▸ PROMPT
Pictures excluded, reproduce exactly the lines below from the one with "Image resolution: width=1035" through the one with "Program for Women's", both included.

▸ AVAILABLE RECORDS
···
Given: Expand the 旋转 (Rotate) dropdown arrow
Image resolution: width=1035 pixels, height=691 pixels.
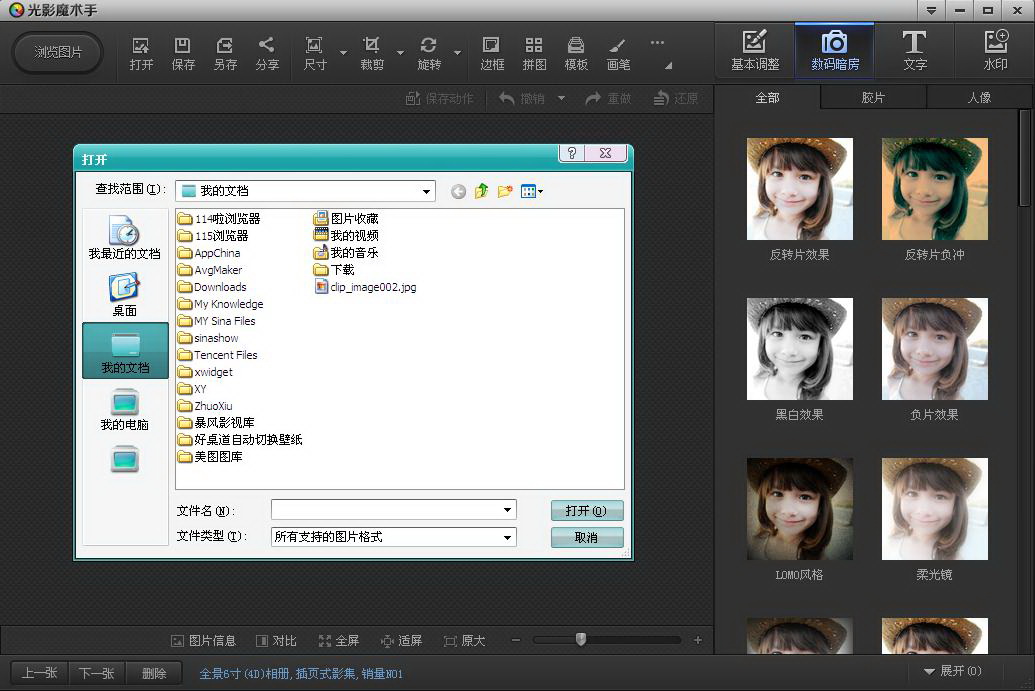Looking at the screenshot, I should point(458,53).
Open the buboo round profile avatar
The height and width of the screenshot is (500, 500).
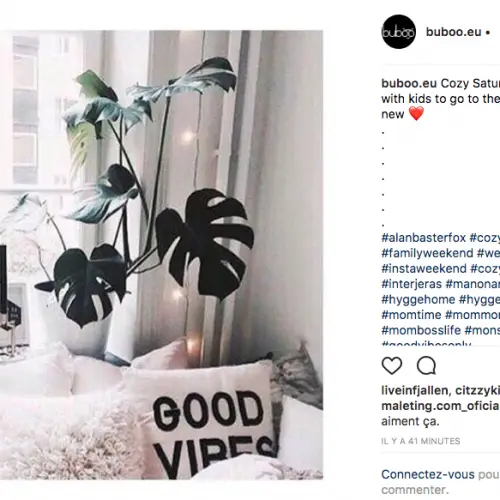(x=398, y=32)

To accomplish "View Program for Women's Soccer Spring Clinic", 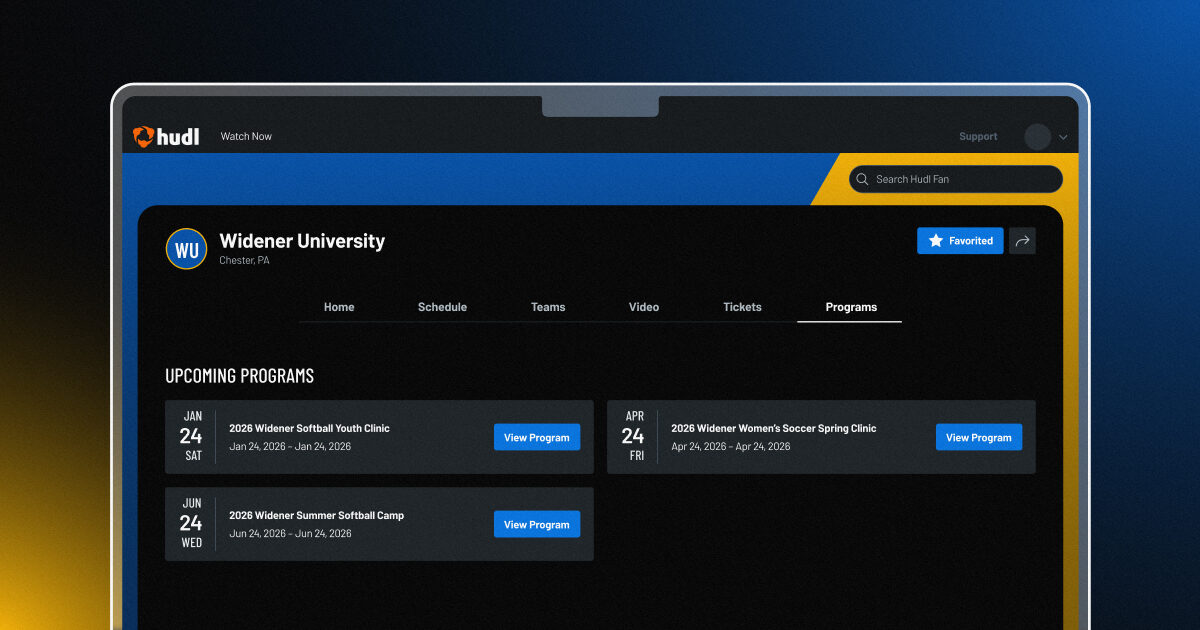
···
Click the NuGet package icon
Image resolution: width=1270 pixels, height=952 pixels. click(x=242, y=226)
···
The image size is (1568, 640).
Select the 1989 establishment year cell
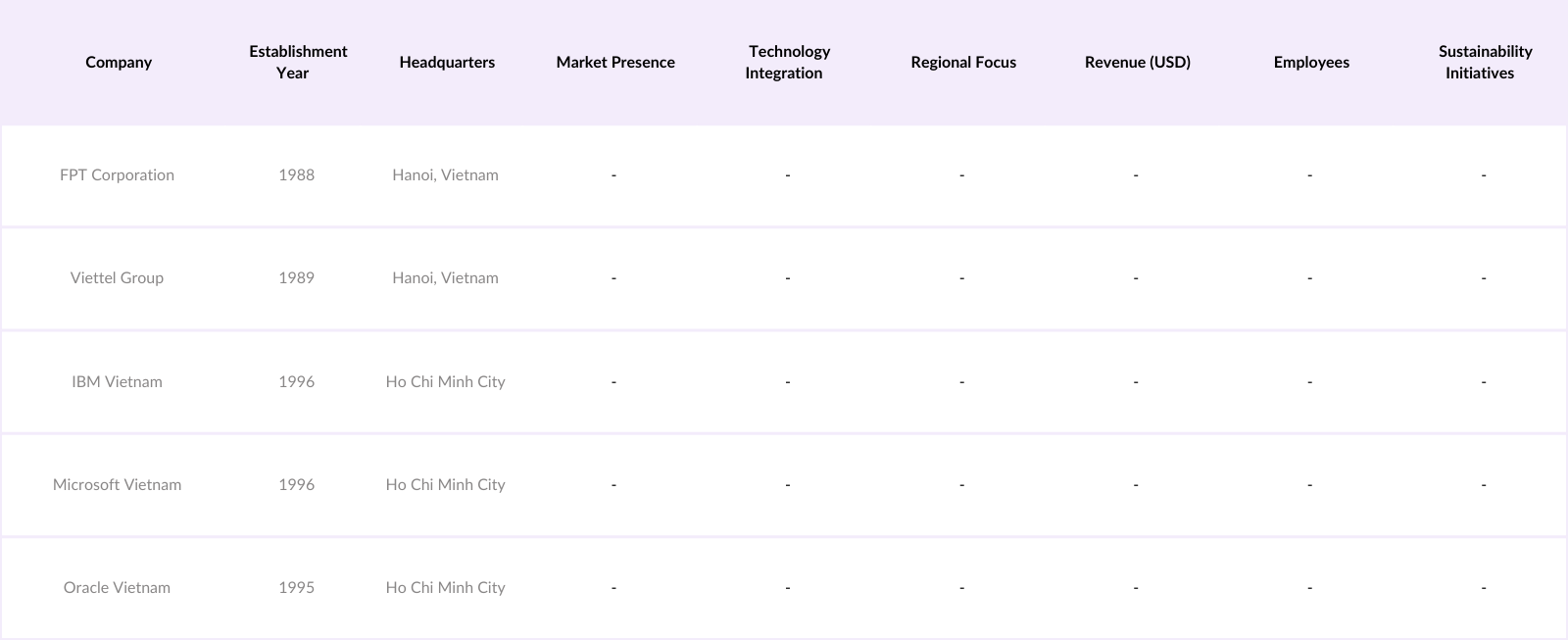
···
▸ TASK RESULT
Image resolution: width=1035 pixels, height=691 pixels.
Looking at the screenshot, I should point(458,53).
Open the buboo round profile avatar
The height and width of the screenshot is (500, 500).
(x=398, y=32)

To accomplish "View Program for Women's Soccer Spring Clinic", 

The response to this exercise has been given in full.